**Brief**.
Pictures stay out of the copy. Transcribe exactly, and only, the line with "Instruction: Click the" through the last line of the entries below.

[Dataset entries Boundary: Start]

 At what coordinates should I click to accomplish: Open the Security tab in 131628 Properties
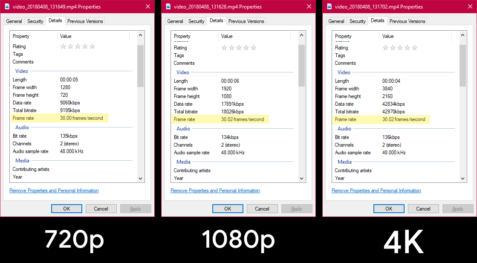tap(196, 21)
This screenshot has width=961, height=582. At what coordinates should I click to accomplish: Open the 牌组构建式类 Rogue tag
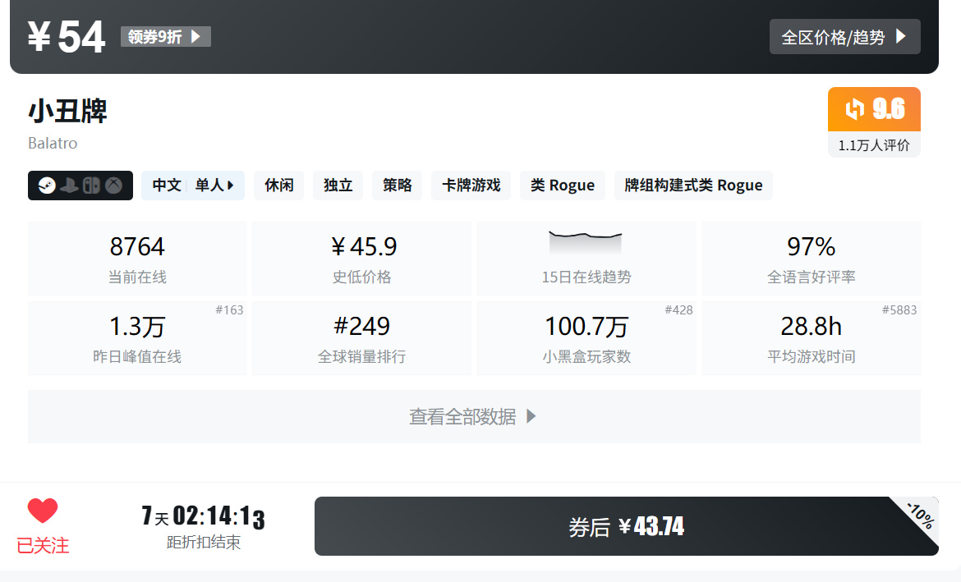pyautogui.click(x=693, y=186)
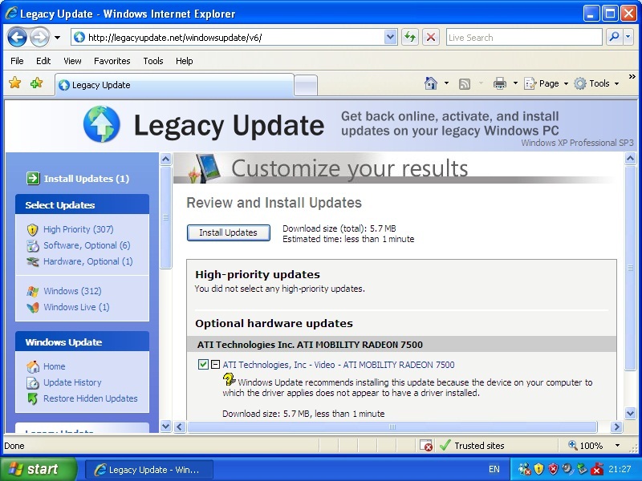Open the View menu
Screen dimensions: 642x481
72,61
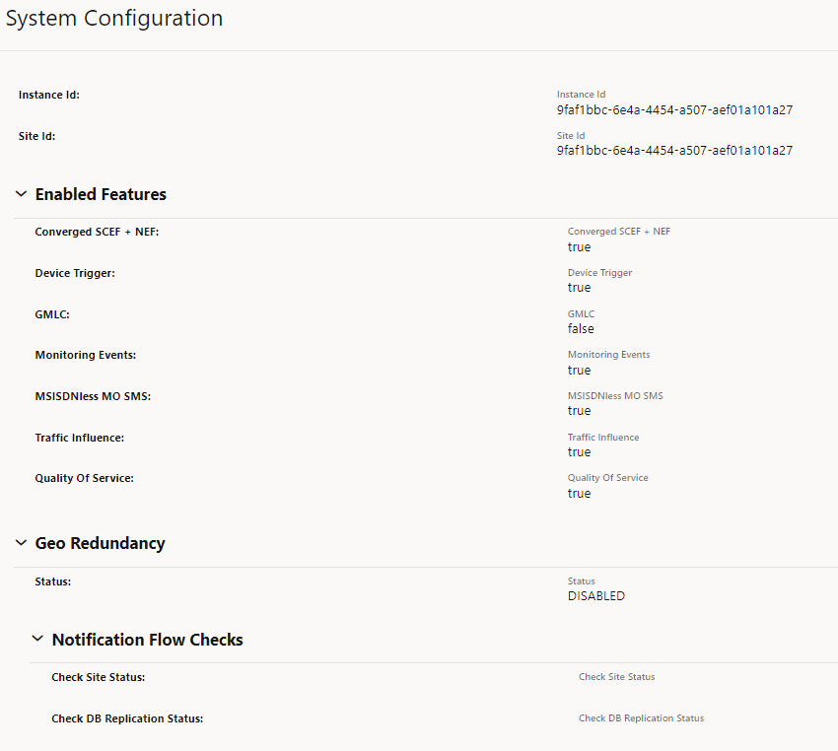
Task: Click the Geo Redundancy DISABLED status value
Action: 596,595
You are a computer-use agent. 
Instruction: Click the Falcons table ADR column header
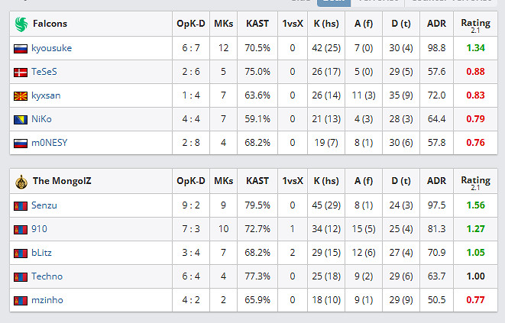(x=436, y=24)
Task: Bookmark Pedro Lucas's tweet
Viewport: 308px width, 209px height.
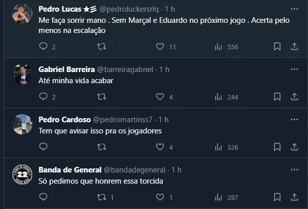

[Dataset entries Boundary: End]

**Answer to this problem**.
Instruction: Click the Falcons table ADR column header
(x=436, y=24)
Task: Bookmark Pedro Lucas's tweet
Viewport: 308px width, 209px height.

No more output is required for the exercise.